• SOURCE RECORDS:
----------------

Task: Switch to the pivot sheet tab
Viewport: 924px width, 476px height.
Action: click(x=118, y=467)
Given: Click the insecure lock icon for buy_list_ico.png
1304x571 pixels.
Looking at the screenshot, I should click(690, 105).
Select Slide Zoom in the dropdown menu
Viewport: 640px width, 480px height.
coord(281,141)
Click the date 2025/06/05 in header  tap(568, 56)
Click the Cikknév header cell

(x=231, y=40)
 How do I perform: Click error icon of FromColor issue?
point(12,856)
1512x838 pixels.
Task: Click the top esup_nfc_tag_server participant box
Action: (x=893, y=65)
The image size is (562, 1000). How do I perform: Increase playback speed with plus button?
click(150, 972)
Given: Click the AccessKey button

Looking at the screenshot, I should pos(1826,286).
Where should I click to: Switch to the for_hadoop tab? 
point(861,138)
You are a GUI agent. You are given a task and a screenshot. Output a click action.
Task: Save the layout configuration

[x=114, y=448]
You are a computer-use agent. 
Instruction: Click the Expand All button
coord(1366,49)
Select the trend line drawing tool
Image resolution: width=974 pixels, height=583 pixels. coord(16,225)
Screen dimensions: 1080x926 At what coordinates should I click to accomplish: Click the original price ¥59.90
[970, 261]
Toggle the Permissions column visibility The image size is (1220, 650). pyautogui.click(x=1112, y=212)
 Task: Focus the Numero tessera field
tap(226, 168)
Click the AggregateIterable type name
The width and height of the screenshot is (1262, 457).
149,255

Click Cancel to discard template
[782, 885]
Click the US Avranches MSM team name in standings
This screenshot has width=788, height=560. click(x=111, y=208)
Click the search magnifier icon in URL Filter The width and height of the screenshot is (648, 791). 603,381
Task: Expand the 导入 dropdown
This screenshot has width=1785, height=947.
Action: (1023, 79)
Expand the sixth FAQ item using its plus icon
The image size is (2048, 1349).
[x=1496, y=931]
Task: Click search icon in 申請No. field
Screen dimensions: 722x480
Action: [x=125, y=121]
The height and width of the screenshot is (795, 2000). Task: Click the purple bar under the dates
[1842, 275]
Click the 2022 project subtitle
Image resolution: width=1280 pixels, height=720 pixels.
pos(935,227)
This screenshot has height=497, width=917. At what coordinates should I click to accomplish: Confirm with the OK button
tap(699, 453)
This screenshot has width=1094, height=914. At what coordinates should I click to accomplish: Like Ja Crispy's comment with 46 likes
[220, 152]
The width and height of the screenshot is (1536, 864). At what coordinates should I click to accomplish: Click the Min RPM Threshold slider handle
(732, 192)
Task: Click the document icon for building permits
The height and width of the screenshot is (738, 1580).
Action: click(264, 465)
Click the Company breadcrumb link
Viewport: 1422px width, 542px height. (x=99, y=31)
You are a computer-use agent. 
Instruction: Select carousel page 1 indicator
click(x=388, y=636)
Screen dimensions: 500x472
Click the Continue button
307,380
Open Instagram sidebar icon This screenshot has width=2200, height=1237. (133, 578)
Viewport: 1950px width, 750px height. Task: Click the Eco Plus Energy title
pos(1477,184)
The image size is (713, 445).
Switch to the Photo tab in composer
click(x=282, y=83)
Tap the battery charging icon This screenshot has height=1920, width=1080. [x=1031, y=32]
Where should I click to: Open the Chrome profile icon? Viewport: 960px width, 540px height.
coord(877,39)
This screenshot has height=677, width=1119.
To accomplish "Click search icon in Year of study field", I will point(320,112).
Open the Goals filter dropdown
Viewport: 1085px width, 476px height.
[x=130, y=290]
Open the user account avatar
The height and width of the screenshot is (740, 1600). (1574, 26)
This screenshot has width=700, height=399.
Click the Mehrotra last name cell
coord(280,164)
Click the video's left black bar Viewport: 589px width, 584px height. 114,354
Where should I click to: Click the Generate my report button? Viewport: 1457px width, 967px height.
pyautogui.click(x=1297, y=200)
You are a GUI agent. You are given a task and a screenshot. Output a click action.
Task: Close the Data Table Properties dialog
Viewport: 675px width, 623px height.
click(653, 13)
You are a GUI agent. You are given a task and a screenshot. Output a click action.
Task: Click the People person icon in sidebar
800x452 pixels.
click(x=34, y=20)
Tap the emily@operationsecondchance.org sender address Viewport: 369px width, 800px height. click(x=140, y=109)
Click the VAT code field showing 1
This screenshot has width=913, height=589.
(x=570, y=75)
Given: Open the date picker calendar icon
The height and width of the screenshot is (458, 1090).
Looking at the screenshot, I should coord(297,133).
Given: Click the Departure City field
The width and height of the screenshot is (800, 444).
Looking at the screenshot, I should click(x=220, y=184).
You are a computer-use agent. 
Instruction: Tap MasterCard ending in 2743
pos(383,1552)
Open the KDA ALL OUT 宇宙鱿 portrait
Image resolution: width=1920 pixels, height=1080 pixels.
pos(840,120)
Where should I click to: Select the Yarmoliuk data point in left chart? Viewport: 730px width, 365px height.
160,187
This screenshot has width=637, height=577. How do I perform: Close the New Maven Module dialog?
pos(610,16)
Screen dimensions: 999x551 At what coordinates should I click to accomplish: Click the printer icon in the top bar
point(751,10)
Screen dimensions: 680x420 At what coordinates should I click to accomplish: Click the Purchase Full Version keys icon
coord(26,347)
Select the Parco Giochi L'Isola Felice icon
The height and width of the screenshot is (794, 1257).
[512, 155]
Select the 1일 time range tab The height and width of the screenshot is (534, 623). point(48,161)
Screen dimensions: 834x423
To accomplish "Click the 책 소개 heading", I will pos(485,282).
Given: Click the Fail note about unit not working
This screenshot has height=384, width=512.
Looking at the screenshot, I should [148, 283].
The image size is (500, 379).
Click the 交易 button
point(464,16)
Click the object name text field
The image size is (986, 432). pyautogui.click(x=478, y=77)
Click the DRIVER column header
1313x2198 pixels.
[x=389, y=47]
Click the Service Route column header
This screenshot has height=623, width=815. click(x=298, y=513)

----------------

• WORK TASK:
Exactly as given, please retype all the entries.

• ANSWER TO THIS TASK:
Task: Switch to the pivot sheet tab
Viewport: 924px width, 476px height.
Action: click(x=118, y=467)
Given: Click the insecure lock icon for buy_list_ico.png
1304x571 pixels.
Looking at the screenshot, I should click(690, 105).
Select Slide Zoom in the dropdown menu
Viewport: 640px width, 480px height.
coord(281,141)
Click the date 2025/06/05 in header  tap(568, 56)
Click the Cikknév header cell

(x=231, y=40)
 How do I perform: Click error icon of FromColor issue?
point(12,856)
1512x838 pixels.
Task: Click the top esup_nfc_tag_server participant box
Action: (x=893, y=65)
The image size is (562, 1000). How do I perform: Increase playback speed with plus button?
click(150, 972)
Given: Click the AccessKey button

Looking at the screenshot, I should pos(1826,286).
Where should I click to: Switch to the for_hadoop tab? 
point(861,138)
You are a GUI agent. You are given a task and a screenshot. Output a click action.
Task: Save the layout configuration

[x=114, y=448]
You are a computer-use agent. 
Instruction: Click the Expand All button
coord(1366,49)
Select the trend line drawing tool
Image resolution: width=974 pixels, height=583 pixels. coord(16,225)
Screen dimensions: 1080x926 At what coordinates should I click to accomplish: Click the original price ¥59.90
[970, 261]
Toggle the Permissions column visibility The image size is (1220, 650). pyautogui.click(x=1112, y=212)
 Task: Focus the Numero tessera field
tap(226, 168)
Click the AggregateIterable type name
The width and height of the screenshot is (1262, 457).
149,255

Click Cancel to discard template
[782, 885]
Click the US Avranches MSM team name in standings
This screenshot has width=788, height=560. click(x=111, y=208)
Click the search magnifier icon in URL Filter The width and height of the screenshot is (648, 791). 603,381
Task: Expand the 导入 dropdown
This screenshot has width=1785, height=947.
Action: (1023, 79)
Expand the sixth FAQ item using its plus icon
The image size is (2048, 1349).
[x=1496, y=931]
Task: Click search icon in 申請No. field
Screen dimensions: 722x480
Action: [x=125, y=121]
The height and width of the screenshot is (795, 2000). Task: Click the purple bar under the dates
[1842, 275]
Click the 2022 project subtitle
Image resolution: width=1280 pixels, height=720 pixels.
pos(935,227)
This screenshot has height=497, width=917. At what coordinates should I click to accomplish: Confirm with the OK button
tap(699, 453)
This screenshot has width=1094, height=914. At what coordinates should I click to accomplish: Like Ja Crispy's comment with 46 likes
[220, 152]
The width and height of the screenshot is (1536, 864). At what coordinates should I click to accomplish: Click the Min RPM Threshold slider handle
(732, 192)
Task: Click the document icon for building permits
The height and width of the screenshot is (738, 1580).
Action: click(264, 465)
Click the Company breadcrumb link
Viewport: 1422px width, 542px height. (x=99, y=31)
You are a computer-use agent. 
Instruction: Select carousel page 1 indicator
click(x=388, y=636)
Screen dimensions: 500x472
Click the Continue button
307,380
Open Instagram sidebar icon This screenshot has width=2200, height=1237. (133, 578)
Viewport: 1950px width, 750px height. Task: Click the Eco Plus Energy title
pos(1477,184)
The image size is (713, 445).
Switch to the Photo tab in composer
click(x=282, y=83)
Tap the battery charging icon This screenshot has height=1920, width=1080. [x=1031, y=32]
Where should I click to: Open the Chrome profile icon? Viewport: 960px width, 540px height.
coord(877,39)
This screenshot has height=677, width=1119.
To accomplish "Click search icon in Year of study field", I will point(320,112).
Open the Goals filter dropdown
Viewport: 1085px width, 476px height.
[x=130, y=290]
Open the user account avatar
The height and width of the screenshot is (740, 1600). (1574, 26)
This screenshot has width=700, height=399.
Click the Mehrotra last name cell
coord(280,164)
Click the video's left black bar Viewport: 589px width, 584px height. 114,354
Where should I click to: Click the Generate my report button? Viewport: 1457px width, 967px height.
pyautogui.click(x=1297, y=200)
You are a GUI agent. You are given a task and a screenshot. Output a click action.
Task: Close the Data Table Properties dialog
Viewport: 675px width, 623px height.
click(653, 13)
You are a GUI agent. You are given a task and a screenshot. Output a click action.
Task: Click the People person icon in sidebar
800x452 pixels.
click(x=34, y=20)
Tap the emily@operationsecondchance.org sender address Viewport: 369px width, 800px height. click(x=140, y=109)
Click the VAT code field showing 1
This screenshot has width=913, height=589.
(x=570, y=75)
Given: Open the date picker calendar icon
The height and width of the screenshot is (458, 1090).
Looking at the screenshot, I should coord(297,133).
Given: Click the Departure City field
The width and height of the screenshot is (800, 444).
Looking at the screenshot, I should click(x=220, y=184).
You are a computer-use agent. 
Instruction: Tap MasterCard ending in 2743
pos(383,1552)
Open the KDA ALL OUT 宇宙鱿 portrait
Image resolution: width=1920 pixels, height=1080 pixels.
pos(840,120)
Where should I click to: Select the Yarmoliuk data point in left chart? Viewport: 730px width, 365px height.
160,187
This screenshot has width=637, height=577. How do I perform: Close the New Maven Module dialog?
pos(610,16)
Screen dimensions: 999x551 At what coordinates should I click to accomplish: Click the printer icon in the top bar
point(751,10)
Screen dimensions: 680x420 At what coordinates should I click to accomplish: Click the Purchase Full Version keys icon
coord(26,347)
Select the Parco Giochi L'Isola Felice icon
The height and width of the screenshot is (794, 1257).
[512, 155]
Select the 1일 time range tab The height and width of the screenshot is (534, 623). point(48,161)
Screen dimensions: 834x423
To accomplish "Click the 책 소개 heading", I will pos(485,282).
Given: Click the Fail note about unit not working
This screenshot has height=384, width=512.
Looking at the screenshot, I should [148, 283].
The image size is (500, 379).
Click the 交易 button
point(464,16)
Click the object name text field
The image size is (986, 432). pyautogui.click(x=478, y=77)
Click the DRIVER column header
1313x2198 pixels.
[x=389, y=47]
Click the Service Route column header
This screenshot has height=623, width=815. click(x=298, y=513)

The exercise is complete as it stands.